Start of Records for the task

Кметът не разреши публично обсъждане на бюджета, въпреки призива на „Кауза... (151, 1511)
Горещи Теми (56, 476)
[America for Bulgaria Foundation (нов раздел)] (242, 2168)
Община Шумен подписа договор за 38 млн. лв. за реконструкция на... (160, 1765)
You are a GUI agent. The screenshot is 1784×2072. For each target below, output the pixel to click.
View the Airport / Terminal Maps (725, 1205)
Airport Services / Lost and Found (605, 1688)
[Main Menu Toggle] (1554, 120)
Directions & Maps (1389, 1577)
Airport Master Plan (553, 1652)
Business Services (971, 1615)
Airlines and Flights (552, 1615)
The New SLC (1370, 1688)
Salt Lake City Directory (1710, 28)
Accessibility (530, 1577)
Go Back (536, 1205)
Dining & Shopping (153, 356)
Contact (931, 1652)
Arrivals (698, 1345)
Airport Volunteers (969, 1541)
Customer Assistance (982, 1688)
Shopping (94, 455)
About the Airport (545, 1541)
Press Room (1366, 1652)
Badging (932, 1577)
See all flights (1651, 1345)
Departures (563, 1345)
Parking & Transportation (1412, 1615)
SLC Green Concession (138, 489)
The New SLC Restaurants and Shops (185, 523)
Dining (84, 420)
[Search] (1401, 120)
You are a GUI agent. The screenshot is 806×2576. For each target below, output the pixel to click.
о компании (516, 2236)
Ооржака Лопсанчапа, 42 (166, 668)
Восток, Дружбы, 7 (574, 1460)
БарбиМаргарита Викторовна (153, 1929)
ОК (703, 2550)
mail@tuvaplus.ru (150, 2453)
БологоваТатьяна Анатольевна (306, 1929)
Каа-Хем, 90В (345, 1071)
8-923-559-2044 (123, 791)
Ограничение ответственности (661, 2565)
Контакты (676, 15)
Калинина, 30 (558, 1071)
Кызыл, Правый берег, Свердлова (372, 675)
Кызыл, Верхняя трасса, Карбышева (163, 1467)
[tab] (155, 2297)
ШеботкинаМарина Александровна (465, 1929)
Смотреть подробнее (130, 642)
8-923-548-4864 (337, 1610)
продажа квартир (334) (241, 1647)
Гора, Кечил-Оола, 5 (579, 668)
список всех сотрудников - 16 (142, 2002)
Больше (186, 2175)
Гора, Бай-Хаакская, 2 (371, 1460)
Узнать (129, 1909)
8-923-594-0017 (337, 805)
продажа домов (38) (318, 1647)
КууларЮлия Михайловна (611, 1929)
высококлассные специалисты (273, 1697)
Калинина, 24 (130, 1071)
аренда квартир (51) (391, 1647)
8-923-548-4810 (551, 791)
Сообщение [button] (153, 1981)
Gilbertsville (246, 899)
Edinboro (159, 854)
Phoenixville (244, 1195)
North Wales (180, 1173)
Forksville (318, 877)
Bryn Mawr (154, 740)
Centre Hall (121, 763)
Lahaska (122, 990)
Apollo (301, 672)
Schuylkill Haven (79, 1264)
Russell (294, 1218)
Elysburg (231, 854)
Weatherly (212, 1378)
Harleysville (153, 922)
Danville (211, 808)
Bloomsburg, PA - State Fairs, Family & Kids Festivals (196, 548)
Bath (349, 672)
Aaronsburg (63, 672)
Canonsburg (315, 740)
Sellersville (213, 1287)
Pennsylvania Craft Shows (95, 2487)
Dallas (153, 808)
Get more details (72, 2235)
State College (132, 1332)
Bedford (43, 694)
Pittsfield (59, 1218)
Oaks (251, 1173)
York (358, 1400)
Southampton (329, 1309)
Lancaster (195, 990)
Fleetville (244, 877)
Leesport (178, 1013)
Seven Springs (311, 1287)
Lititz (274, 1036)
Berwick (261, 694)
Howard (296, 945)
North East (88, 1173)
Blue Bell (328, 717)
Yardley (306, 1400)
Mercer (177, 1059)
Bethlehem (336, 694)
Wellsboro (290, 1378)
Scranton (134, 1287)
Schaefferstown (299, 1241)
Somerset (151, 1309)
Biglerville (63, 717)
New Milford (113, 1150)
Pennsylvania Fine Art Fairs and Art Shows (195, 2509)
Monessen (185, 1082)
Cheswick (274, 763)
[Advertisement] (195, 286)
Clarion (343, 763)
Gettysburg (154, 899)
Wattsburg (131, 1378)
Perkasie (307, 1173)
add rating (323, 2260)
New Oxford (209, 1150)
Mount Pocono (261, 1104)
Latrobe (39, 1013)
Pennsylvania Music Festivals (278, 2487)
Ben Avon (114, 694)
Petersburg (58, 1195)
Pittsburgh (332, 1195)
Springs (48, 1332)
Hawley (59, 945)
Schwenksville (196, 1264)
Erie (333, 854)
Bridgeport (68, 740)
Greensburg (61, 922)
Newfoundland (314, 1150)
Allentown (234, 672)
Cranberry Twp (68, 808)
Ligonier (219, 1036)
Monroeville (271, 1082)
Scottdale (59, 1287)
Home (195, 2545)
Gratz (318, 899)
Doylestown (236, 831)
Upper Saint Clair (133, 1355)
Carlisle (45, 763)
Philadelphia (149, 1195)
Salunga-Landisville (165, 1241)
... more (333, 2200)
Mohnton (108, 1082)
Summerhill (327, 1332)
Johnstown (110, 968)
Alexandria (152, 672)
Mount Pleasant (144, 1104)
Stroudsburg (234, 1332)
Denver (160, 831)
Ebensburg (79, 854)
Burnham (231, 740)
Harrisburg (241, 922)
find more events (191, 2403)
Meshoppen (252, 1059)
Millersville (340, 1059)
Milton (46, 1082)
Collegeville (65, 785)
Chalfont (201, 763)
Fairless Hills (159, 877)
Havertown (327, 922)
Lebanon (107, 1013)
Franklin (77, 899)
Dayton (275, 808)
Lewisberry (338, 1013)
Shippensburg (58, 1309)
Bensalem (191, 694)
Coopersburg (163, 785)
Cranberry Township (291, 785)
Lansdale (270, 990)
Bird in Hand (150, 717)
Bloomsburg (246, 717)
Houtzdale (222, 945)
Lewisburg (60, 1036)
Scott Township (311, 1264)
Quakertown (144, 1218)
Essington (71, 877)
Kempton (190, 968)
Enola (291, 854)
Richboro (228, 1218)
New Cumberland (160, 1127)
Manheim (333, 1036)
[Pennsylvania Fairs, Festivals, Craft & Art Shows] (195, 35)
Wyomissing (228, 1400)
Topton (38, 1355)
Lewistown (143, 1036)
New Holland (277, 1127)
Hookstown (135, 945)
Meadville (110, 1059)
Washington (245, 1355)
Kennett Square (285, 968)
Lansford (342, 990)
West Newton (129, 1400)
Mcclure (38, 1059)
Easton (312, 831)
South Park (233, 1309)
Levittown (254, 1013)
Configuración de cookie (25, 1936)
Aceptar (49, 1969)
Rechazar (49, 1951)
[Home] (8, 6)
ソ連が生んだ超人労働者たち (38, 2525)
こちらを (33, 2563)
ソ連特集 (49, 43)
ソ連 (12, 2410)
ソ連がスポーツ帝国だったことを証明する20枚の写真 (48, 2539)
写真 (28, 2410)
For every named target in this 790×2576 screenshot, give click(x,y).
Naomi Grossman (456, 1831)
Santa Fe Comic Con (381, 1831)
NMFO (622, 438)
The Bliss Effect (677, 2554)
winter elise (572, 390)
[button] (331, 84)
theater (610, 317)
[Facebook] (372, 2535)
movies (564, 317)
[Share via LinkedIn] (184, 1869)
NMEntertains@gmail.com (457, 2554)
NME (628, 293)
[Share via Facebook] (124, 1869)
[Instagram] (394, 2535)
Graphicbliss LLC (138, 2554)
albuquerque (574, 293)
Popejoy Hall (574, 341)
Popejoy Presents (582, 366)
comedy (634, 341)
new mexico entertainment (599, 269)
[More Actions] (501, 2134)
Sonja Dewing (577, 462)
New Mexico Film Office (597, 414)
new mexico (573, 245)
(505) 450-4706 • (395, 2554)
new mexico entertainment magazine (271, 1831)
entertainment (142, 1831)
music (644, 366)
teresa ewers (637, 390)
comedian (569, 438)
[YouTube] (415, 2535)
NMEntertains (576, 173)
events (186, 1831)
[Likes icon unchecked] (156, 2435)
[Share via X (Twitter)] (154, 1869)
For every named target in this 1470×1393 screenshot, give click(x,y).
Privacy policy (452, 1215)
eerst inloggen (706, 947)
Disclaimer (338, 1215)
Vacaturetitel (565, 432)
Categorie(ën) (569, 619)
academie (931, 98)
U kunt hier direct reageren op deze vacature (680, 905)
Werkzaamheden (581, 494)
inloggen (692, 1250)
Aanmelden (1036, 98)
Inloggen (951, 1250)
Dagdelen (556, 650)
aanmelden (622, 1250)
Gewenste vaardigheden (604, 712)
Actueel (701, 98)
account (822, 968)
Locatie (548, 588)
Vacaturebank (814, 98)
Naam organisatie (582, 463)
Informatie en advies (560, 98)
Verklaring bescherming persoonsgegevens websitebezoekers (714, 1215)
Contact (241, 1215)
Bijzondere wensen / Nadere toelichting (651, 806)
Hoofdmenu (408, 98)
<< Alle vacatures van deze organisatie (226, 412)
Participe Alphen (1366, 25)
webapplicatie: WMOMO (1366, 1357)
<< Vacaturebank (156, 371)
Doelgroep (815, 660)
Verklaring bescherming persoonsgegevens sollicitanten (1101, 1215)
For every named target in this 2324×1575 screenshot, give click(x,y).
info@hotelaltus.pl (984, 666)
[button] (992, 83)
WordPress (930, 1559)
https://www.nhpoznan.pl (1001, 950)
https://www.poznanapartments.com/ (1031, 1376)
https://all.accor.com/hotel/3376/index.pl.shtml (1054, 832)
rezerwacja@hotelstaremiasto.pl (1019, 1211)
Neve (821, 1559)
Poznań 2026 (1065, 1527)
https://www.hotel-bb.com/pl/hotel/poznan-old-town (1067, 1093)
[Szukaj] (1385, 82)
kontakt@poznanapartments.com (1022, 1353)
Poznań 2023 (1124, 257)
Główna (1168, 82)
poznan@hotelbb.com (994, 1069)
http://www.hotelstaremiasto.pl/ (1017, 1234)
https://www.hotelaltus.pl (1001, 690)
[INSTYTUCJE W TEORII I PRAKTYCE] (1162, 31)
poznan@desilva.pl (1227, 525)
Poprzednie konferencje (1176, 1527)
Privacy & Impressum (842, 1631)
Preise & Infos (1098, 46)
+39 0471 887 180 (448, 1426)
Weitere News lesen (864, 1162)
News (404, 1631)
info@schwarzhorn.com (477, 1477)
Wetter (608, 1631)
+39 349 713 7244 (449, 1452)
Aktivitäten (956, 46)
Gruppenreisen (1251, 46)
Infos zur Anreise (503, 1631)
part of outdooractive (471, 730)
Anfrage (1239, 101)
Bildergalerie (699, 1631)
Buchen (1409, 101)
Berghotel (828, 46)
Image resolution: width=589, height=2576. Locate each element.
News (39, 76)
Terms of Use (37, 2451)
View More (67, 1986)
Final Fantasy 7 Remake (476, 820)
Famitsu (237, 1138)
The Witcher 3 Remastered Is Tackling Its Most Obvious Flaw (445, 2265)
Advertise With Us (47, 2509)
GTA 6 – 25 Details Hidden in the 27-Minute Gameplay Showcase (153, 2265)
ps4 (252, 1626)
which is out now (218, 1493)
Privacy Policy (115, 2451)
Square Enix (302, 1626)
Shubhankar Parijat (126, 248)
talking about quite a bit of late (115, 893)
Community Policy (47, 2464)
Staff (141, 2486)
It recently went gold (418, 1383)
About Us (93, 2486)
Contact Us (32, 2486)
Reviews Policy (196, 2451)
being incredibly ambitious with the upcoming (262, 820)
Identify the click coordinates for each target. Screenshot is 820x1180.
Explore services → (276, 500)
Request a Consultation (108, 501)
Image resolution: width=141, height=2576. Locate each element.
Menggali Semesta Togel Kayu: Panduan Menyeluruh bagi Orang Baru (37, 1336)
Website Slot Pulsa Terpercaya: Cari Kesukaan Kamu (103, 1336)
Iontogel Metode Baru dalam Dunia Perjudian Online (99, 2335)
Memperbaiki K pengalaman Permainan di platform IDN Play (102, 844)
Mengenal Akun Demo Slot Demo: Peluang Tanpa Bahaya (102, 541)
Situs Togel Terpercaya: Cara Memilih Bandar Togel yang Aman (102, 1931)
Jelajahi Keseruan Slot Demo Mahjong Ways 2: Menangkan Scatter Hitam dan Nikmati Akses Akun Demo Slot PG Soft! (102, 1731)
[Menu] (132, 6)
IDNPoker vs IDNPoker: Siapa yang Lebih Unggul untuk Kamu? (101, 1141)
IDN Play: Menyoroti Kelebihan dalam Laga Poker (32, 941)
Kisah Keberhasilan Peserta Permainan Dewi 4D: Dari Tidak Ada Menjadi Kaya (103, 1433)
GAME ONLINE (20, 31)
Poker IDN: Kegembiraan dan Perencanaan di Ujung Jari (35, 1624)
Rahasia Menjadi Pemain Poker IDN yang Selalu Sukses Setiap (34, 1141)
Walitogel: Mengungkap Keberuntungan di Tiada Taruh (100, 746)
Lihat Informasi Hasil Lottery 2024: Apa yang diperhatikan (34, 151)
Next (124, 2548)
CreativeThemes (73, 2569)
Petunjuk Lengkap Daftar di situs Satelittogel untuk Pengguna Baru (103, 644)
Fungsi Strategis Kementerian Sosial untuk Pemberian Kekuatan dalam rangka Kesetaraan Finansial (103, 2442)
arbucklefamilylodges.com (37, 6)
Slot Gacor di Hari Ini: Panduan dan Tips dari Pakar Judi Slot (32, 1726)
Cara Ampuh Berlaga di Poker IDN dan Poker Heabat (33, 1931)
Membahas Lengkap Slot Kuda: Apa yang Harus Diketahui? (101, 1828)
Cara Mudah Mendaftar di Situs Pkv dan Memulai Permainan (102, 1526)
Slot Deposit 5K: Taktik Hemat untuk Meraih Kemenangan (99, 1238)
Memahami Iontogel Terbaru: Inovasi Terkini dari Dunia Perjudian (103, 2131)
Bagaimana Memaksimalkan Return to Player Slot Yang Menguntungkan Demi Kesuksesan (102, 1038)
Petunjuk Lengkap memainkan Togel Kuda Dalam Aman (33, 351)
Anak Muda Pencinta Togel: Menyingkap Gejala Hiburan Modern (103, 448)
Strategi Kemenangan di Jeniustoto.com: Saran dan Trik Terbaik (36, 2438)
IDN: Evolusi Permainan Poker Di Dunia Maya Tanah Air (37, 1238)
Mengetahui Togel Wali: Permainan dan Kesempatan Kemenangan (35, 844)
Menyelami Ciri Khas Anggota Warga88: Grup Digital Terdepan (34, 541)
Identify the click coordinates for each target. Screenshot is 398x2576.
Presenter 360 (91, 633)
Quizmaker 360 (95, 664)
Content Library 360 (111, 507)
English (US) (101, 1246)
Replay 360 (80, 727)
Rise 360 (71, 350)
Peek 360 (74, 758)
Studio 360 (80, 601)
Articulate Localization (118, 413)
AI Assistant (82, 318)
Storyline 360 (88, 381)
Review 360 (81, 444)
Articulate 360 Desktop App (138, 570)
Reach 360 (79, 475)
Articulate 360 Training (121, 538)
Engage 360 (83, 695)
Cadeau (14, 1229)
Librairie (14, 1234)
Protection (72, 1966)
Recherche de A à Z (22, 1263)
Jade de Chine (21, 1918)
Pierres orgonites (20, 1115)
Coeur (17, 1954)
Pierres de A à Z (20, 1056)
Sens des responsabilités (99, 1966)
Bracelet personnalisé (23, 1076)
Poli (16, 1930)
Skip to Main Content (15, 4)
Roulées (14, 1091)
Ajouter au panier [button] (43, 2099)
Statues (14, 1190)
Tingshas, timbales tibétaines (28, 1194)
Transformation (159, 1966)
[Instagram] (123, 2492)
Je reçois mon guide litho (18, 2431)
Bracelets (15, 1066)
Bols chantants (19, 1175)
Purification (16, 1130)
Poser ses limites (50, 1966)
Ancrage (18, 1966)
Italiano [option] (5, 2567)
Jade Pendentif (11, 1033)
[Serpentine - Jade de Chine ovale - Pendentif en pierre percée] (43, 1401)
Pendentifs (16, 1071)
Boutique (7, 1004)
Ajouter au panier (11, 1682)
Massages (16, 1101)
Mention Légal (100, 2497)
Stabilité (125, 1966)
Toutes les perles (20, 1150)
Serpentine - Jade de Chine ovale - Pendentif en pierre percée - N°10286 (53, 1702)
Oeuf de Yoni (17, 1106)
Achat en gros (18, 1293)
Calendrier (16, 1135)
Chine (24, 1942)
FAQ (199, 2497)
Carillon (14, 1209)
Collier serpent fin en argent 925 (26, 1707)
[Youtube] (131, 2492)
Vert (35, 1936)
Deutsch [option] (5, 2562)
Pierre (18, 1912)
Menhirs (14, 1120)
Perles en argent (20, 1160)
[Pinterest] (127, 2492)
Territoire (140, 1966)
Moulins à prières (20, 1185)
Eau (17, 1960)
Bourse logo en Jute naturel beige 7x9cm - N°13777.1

End of Records for the task

The problem –
Copy out every line of the records that the string "coordinates" appears in.

Result for this task –
Identify the click coordinates for each target. Screenshot is 820x1180.
Identify the click coordinates for each target. Screenshot is 398x2576.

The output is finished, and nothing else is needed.